Records for the exercise.
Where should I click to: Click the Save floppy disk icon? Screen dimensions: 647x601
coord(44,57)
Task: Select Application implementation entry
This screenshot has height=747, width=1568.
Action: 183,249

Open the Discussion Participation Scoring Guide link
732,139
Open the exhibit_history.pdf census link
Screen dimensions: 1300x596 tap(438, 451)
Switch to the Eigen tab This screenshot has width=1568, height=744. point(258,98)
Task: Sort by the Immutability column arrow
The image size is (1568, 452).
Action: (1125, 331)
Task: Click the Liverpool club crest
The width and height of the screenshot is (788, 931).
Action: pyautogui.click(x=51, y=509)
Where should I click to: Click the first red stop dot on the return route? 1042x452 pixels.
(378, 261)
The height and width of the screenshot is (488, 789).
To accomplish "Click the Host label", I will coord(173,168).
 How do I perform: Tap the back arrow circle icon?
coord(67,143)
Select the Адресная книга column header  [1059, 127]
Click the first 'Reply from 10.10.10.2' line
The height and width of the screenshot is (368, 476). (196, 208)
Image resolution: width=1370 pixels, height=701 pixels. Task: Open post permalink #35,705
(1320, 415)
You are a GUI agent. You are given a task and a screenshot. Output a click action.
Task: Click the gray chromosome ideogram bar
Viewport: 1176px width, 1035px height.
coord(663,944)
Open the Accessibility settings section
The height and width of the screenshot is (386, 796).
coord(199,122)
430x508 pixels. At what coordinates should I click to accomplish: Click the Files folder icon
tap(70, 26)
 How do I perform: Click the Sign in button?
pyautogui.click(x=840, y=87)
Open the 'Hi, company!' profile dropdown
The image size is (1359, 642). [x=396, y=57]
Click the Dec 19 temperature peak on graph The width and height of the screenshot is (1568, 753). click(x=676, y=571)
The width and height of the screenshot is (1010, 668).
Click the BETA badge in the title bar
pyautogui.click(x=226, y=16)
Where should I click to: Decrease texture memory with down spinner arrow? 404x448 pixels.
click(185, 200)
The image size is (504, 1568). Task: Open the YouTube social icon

What is needed. Please provide the number of lines in the listing above that contain the word "Select", and nothing further.

Solution to this task. 2